** RECORDS PROVIDED follows **

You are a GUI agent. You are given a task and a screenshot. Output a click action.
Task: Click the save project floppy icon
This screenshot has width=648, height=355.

** End of RECORDS PROVIDED **
** RECORDS PROVIDED follows **

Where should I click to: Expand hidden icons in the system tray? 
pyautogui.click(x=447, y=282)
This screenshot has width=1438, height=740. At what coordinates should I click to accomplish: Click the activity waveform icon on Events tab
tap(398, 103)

** End of RECORDS PROVIDED **

§ TASK DESCRIPTION:
Go through the material above and output exactly the lines from the one containing "You are a GUI" through the one containing "This screenshot has width=648, height=355.".

§ RESPONSE TO THE EXERCISE:
You are a GUI agent. You are given a task and a screenshot. Output a click action.
Task: Click the save project floppy icon
This screenshot has width=648, height=355.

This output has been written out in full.